| Required action |
In this exercise, return each entry exactly as given.

Segment Start: Input for this task

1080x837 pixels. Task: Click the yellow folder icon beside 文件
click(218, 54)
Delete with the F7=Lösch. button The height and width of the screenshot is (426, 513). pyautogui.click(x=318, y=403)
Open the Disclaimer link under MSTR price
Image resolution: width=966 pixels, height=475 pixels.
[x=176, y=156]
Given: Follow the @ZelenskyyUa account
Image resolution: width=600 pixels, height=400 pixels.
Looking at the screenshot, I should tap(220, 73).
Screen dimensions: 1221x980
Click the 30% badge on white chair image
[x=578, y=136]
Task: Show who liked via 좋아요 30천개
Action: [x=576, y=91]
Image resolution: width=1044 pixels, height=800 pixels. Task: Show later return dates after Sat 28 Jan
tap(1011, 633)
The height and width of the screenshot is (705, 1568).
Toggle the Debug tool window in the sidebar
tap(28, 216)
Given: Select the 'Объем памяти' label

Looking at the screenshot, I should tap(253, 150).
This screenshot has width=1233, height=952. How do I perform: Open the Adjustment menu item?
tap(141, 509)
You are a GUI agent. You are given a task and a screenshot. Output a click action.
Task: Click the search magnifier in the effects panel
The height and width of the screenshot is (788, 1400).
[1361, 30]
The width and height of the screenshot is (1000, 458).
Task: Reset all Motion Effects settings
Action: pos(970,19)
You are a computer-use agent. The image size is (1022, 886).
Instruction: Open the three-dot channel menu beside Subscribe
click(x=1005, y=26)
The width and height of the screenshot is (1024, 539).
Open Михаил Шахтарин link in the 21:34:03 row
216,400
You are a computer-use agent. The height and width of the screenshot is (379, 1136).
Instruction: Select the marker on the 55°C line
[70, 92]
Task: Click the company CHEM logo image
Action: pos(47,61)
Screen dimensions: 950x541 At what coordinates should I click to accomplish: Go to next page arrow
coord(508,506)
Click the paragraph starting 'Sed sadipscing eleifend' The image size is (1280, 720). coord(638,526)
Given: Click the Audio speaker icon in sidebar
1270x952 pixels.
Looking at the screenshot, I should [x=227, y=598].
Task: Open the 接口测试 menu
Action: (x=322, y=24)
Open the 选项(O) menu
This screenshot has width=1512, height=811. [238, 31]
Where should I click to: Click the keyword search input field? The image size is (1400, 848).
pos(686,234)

Segment End: Input for this task

| Completed task |
1080x837 pixels. Task: Click the yellow folder icon beside 文件
click(218, 54)
Delete with the F7=Lösch. button The height and width of the screenshot is (426, 513). pyautogui.click(x=318, y=403)
Open the Disclaimer link under MSTR price
Image resolution: width=966 pixels, height=475 pixels.
[x=176, y=156]
Given: Follow the @ZelenskyyUa account
Image resolution: width=600 pixels, height=400 pixels.
Looking at the screenshot, I should tap(220, 73).
Screen dimensions: 1221x980
Click the 30% badge on white chair image
[x=578, y=136]
Task: Show who liked via 좋아요 30천개
Action: [x=576, y=91]
Image resolution: width=1044 pixels, height=800 pixels. Task: Show later return dates after Sat 28 Jan
tap(1011, 633)
The height and width of the screenshot is (705, 1568).
Toggle the Debug tool window in the sidebar
tap(28, 216)
Given: Select the 'Объем памяти' label

Looking at the screenshot, I should tap(253, 150).
This screenshot has width=1233, height=952. How do I perform: Open the Adjustment menu item?
tap(141, 509)
You are a GUI agent. You are given a task and a screenshot. Output a click action.
Task: Click the search magnifier in the effects panel
The height and width of the screenshot is (788, 1400).
[1361, 30]
The width and height of the screenshot is (1000, 458).
Task: Reset all Motion Effects settings
Action: pos(970,19)
You are a computer-use agent. The image size is (1022, 886).
Instruction: Open the three-dot channel menu beside Subscribe
click(x=1005, y=26)
The width and height of the screenshot is (1024, 539).
Open Михаил Шахтарин link in the 21:34:03 row
216,400
You are a computer-use agent. The height and width of the screenshot is (379, 1136).
Instruction: Select the marker on the 55°C line
[70, 92]
Task: Click the company CHEM logo image
Action: pos(47,61)
Screen dimensions: 950x541 At what coordinates should I click to accomplish: Go to next page arrow
coord(508,506)
Click the paragraph starting 'Sed sadipscing eleifend' The image size is (1280, 720). coord(638,526)
Given: Click the Audio speaker icon in sidebar
1270x952 pixels.
Looking at the screenshot, I should [x=227, y=598].
Task: Open the 接口测试 menu
Action: (x=322, y=24)
Open the 选项(O) menu
This screenshot has width=1512, height=811. [238, 31]
Where should I click to: Click the keyword search input field? The image size is (1400, 848).
pos(686,234)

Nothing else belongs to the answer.